En novembre prochain, l’œuvre emblématique de Maurizio Cattelan, intitulée Comedian — une banane scotchée au mur — sera de nouveau mise en vente aux enchères par la célèbre maison Sotheby’s à New York. Estimée entre 1 et 1,5 million de dollars, cette œuvre conceptuelle attire l’attention et suscite le débat autour de la valeur de l’art contemporain.
Une œuvre audacieuse qui bouscule les codes de l’art
Depuis son apparition en 2019 à Art Basel Miami, la banane scotchée de Cattelan a marqué les esprits. Présentée pour la première fois par le galeriste français Emmanuel Perrotin, Comedian avait alors été vendue pour 120 000 dollars. Rapidement, l’œuvre est devenue un phénomène culturel et médiatique, divisant critiques et spectateurs. La vision de Cattelan a suscité un débat mondial sur les limites de l’art conceptuel et le prix que l’on est prêt à payer pour un concept aussi simple.
L’œuvre Comedian a rapidement enflammé les réseaux sociaux, et son exposition a suscité de vives réactions. Lors de la première présentation à Miami, l’artiste David Datuna a créé l’événement en décrochant la banane pour la manger, en expliquant que son geste visait à critiquer le monde de l’art contemporain. Ce même geste a été réitéré en 2023 par un étudiant coréen lors de l’exposition au Leeum Museum of Art à Séoul, qui a également mangé la banane en déclarant : « Endommager une œuvre d’art moderne peut aussi être une œuvre d’art ».

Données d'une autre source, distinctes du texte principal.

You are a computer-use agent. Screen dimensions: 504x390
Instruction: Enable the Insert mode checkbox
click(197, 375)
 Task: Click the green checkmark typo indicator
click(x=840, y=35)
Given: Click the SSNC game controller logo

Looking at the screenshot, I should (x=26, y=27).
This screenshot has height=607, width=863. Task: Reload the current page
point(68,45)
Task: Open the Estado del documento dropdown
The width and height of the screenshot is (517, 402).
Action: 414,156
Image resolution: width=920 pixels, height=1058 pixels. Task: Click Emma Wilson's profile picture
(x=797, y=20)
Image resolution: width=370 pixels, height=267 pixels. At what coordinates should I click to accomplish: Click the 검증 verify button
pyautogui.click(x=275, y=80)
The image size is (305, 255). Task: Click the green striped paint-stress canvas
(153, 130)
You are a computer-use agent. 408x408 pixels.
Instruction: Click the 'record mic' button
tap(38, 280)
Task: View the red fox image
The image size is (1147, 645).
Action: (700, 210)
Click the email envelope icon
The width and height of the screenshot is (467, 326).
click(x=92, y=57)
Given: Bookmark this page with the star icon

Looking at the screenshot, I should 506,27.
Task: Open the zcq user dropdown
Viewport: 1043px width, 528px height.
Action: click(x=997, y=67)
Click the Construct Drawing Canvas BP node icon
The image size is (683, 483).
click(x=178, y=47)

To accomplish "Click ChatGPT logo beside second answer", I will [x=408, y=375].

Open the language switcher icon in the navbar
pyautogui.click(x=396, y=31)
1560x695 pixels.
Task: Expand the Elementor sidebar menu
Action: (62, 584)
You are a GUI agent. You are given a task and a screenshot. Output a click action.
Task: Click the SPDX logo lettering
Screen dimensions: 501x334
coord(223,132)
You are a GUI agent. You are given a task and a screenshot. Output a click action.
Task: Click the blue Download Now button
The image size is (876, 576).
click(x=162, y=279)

Ce qui rend Comedian unique, c’est son caractère éphémère. La banane, en tant que matériau périssable, doit être remplacée régulièrement. L’acheteur de l’œuvre n’achète donc pas le fruit lui-même, mais le concept, accompagné d’un certificat d’authenticité et d’instructions précises pour la présentation. Selon Cattelan, Comedian n’est pas une plaisanterie, mais un commentaire sur les valeurs que nous attribuons aux objets dans notre société.
« Si je dois être à une foire d’art, je dois pouvoir vendre une banane comme d’autres vendent leurs peintures. Je joue dans le système, mais avec mes propres règles », a expliqué l’artiste.
Pour annoncer cette vente exceptionnelle, Sotheby’s a mis en place une campagne de communication audacieuse, multipliant les vidéos sur les réseaux sociaux pour créer du suspense autour de l’œuvre. Une vidéo a notamment présenté un homme en costume, portant une mallette noire, symbolisant la valeur mystérieuse et controversée de Comedian. Les sous-titres de la vidéo renforçaient cette idée en alternant entre « un chef-d’œuvre » et « vraiment fou », montrant bien les sentiments ambivalents qu’elle suscite.
Le travail de Cattelan s’inscrit dans une tradition de l’art conceptuel qui bouscule les normes et les attentes. En remontant aux œuvres de Marcel Duchamp, comme son urinoir inversé signé d’un pseudonyme en 1917, ou aux créations subversives de Damien Hirst et Banksy, Comedian s’inscrit dans cette lignée de chefs-d’œuvre provocateurs. En reprenant un objet du quotidien, Cattelan pousse le public à s’interroger sur la nature même de l’art et la manière dont la société attribue de la valeur aux objets.
Avant sa vente aux enchères en novembre, Comedian entamera un tour du monde, avec des expositions d’une journée dans plusieurs grandes villes, telles que Londres, Paris, Milan, et Tokyo, parmi d’autres. Ce périple permet non seulement de susciter l’engouement autour de l’œuvre, mais aussi de permettre aux amateurs d’art du monde entier de découvrir cette création qui a redéfini la perception de l’art contemporain.
Vers une vente record pour Cattelan ?
Bien que la banane scotchée de Cattelan soit une œuvre minimaliste, elle pourrait bien atteindre des sommets lors de sa mise aux enchères. L’œuvre est attendue pour être vendue entre 1 et 1,5 million de dollars, ce qui serait un prix record pour un concept aussi simple. Selon David Galperin, responsable de l’art contemporain chez Sotheby’s, Comedian est une pièce de « pur génie » qui reflète la génération actuelle de l’art contemporain.
La vente de Comedian est l’occasion ultime pour le public de donner sa propre valeur à l’œuvre. Au-delà de la simple provocation, cette œuvre de Cattelan invite à réfléchir sur les concepts de valeur et de société de consommation, un message qui résonne particulièrement dans notre époque où tout peut potentiellement devenir une œuvre d’art.